# Hornets promise Deron?



## cpawfan (Jun 20, 2004)

Stolen from HKF in the draft forum



HKF said:


> When I had my mock draft back in late April, I had figured that Deron would probably get a promise from New Orleans, simply because he fits what Byron Scott is trying to do and whether people want to believe it or not, he's more Kidd-like then people realize. He's going to be terrific. Currently one of my favorite 5 players in basketball. Go Deron, go! :banana:
> 
> 
> 
> ...


----------



## Geaux Tigers (Apr 26, 2004)

Chris Paul or Deron Williams are my choices at 4...

Deron is growing on me. The guy has a great PG body.


----------



## DwyaneWade4MVP (Apr 1, 2004)

I'd like Gerald Green


----------



## Geaux Tigers (Apr 26, 2004)

DwyaneWade4MVP said:


> I'd like Gerald Green


There's no doubt in my mind that Gerald Green is going to be a nice player in the NBA. The thing is I'd like to start winning as soon as possible. I think a future All-Star PG is what we would need to run the team. JR Smith and Gerald Green remind me to much of eachother and I'm not sure if they can co-exist.


----------



## DwyaneWade4MVP (Apr 1, 2004)

Jsimo12 said:


> I think a future All-Star PG is what we would need to run the team. JR Smith and Gerald Green remind me to much of eachother and I'm not sure if they can co-exist.


I admit that I just said it after thinking how J.R. and Gerald would play together...both with amazing hoops...WOW


----------



## Drk Element (Nov 10, 2004)

cpawfan said:


> Stolen from HKF in the draft forum


hehehe, HKF, always getting his stuff stolen for stealing money.:biggrin:


----------



## Geaux Tigers (Apr 26, 2004)

DwyaneWade4MVP said:


> I admit that I just said it after thinking how J.R. and Gerald would play together...both with amazing hoops...WOW


Oh no doubt it would be great excitement. I just see it as being a Toronto Raptor Vince Carter/Tracy McGrady type of thing where one player would end up wanting "their own team" because they play so similar. I think getting a PG thats commited to distribution, defense, and running a team is the best way to compliment a future All-Star in JR Smith. Finding a serviceable SF in the FA or the second round is the next step.


----------



## sheefo13 (Jul 13, 2002)

I think he will be better than felton.. Deron is a natural leader. It would be a good choice.


----------



## jalen5 (Nov 19, 2004)

I'd rather take Chris Paul. However, if Paul is gone by 4, I can definitely live with us taking Deron.


----------



## sheefo13 (Jul 13, 2002)

Well the combine took away all those knocks about how he isn't very athletic. I am getting the feeling felton is getting a little overrated. As for paul, he will have trouble guarding other pgs, especcially guys like shaun livingston or jason kidd. I like Deron a lot, so I am all for Deron Williams.
****************************************
*GOAL A:* From the records, return the lines starting with the line that contains "The height and" and going on through the last line of the records, copied unchanged and with the pictures left out.
****************************************
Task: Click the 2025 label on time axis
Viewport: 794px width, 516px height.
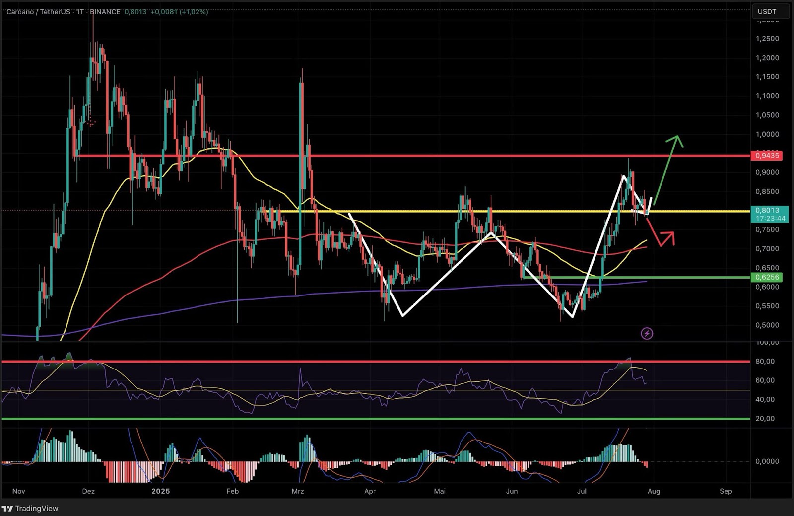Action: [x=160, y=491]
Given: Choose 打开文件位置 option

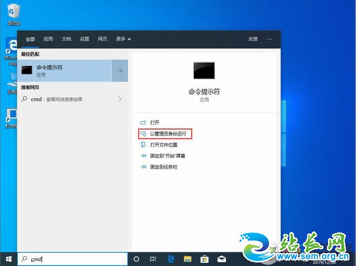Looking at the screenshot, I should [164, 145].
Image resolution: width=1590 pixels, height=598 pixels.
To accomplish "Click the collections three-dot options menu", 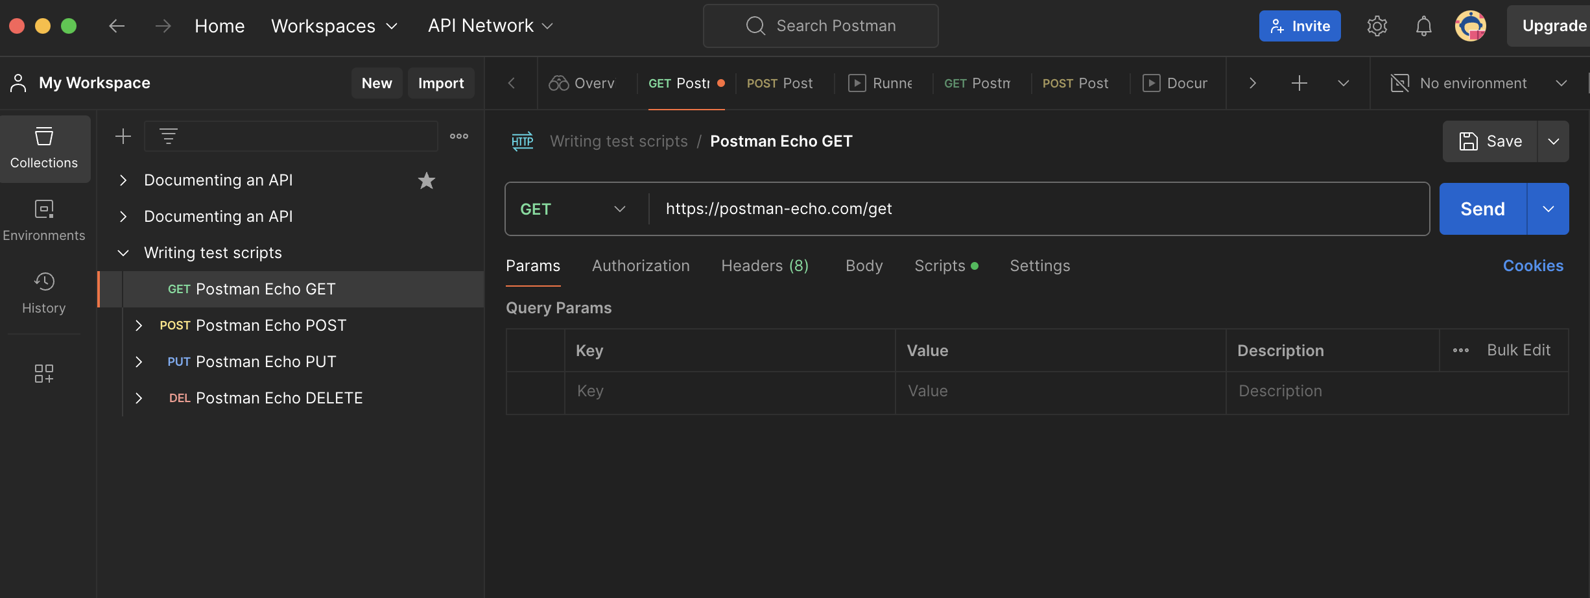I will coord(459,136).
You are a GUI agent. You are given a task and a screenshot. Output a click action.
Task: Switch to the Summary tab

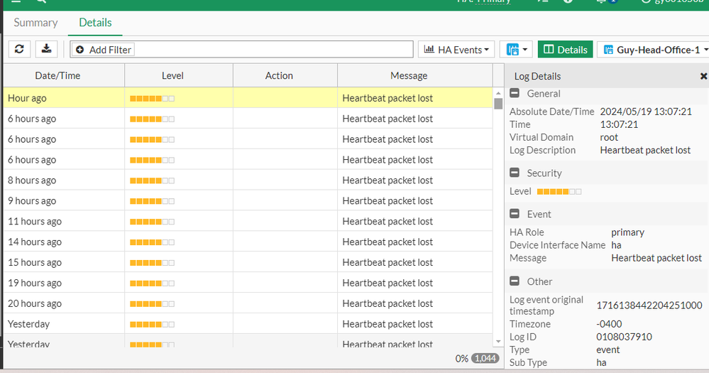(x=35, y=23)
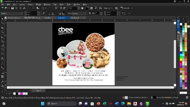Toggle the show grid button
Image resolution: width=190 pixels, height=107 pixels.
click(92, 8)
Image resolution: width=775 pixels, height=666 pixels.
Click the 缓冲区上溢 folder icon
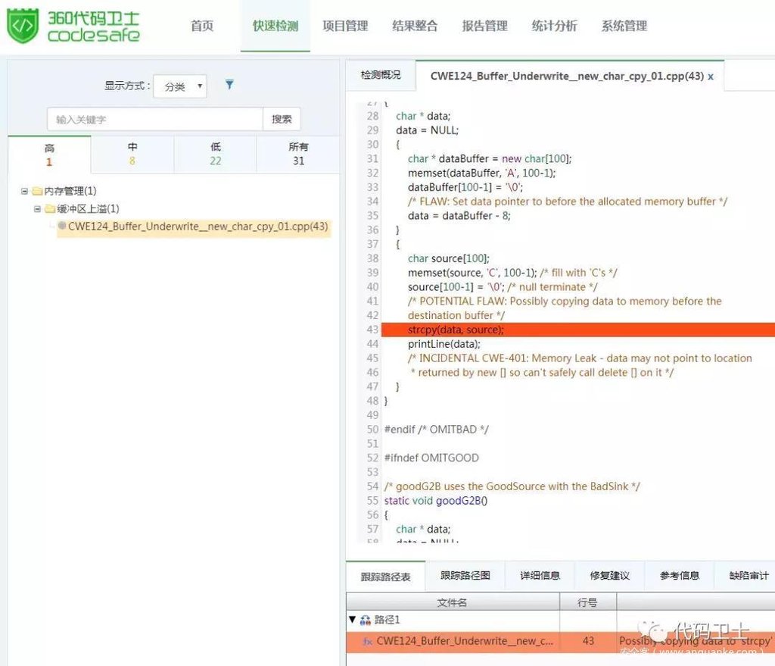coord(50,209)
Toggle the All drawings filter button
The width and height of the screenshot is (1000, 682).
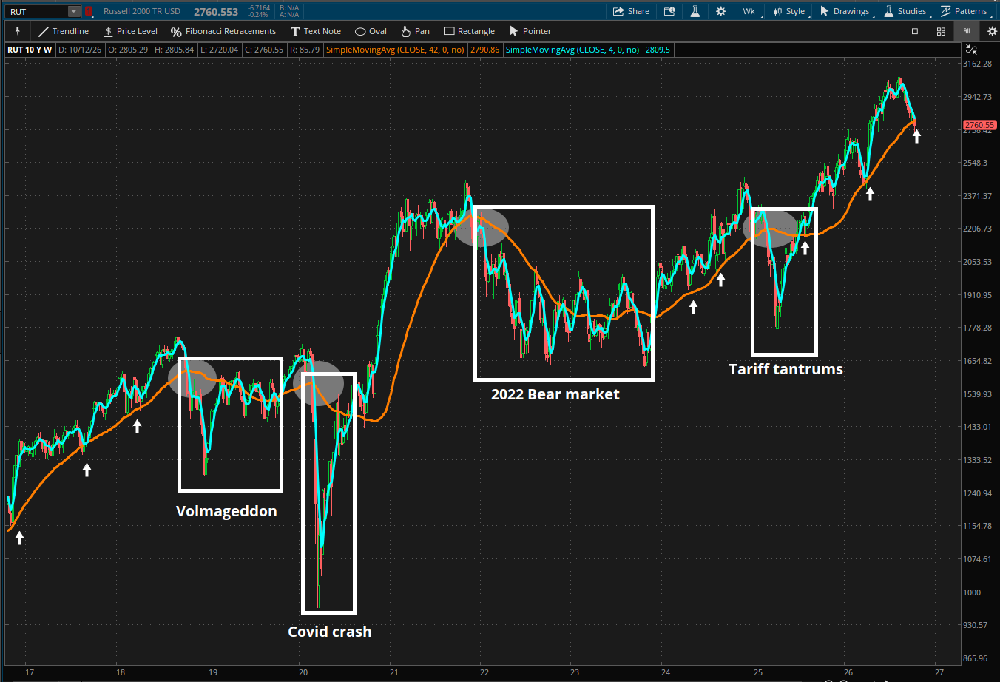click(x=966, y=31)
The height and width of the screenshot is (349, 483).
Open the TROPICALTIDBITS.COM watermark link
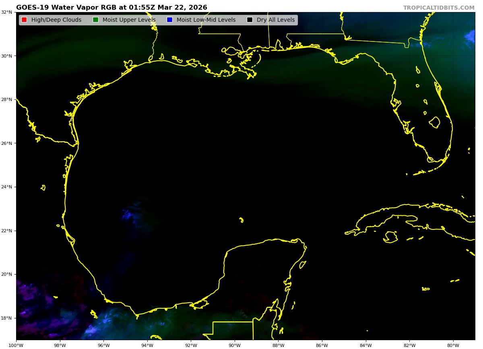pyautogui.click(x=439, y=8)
****************************************
*GOAL B:* Continue the forum thread "Hornets promise Deron?" from the point after its last post.

*WRITTEN ANSWER A:*
The height and width of the screenshot is (349, 483).
Open the TROPICALTIDBITS.COM watermark link
pyautogui.click(x=439, y=8)

*WRITTEN ANSWER B:*
----------



## KokoTheMonkey (Aug 4, 2003)

Getting a PG who can really lead a team is a great way to rebuild. Deron and JR Smith would be an awesome duo.


----------



## sheefo13 (Jul 13, 2002)

Can you say a big Jason Kidd? Maybe. I agree with Koko. What a backcourt that could be. They will both blosom around the same time. They will be one of the hardest backcourts to guard.


----------



## DHarris34Phan (Oct 28, 2004)

You definitly can't take Green, even if he is available...this team needs a PG, and one to build around.....Green may be turn out great, but the Hornets are in no shape to draft on potential...they need help, fast.

I just love Deron he has great instincts....it is like he is ALWAYS doing the right thing....


----------



## sheefo13 (Jul 13, 2002)

I just feel it is tough to beat a team with a powerful pg. He is not only strong, but he is fast. Just look at Billups.


----------



## Sixerfanforlife (Jun 23, 2005)

Billups is an Okay Pg at best whom somehow makes one shot after another. You guys need to rebulit I think the Hornets organization is doing fine without the help of the fans. Deron Williams is a great point guard and in my opinion one of the finest in today's Draft, you guys should be lucky to even have an option on him.


----------



## kamego (Dec 29, 2003)

Sixerfanforlife said:


> Billups is an Okay Pg at best whom somehow makes one shot after another. You guys need to rebulit I think the Hornets organization is doing fine without the help of the fans. Deron Williams is a great point guard and in my opinion one of the finest in today's Draft, you guys should be lucky to even have an option on him.


Billups is one of the best PGs in the league. In big game he doesn't commit turnovers, the true sign of a great PG. Deron would be a good choice, but Paul would by my pick of the PGs.


----------



## jalen5 (Nov 19, 2004)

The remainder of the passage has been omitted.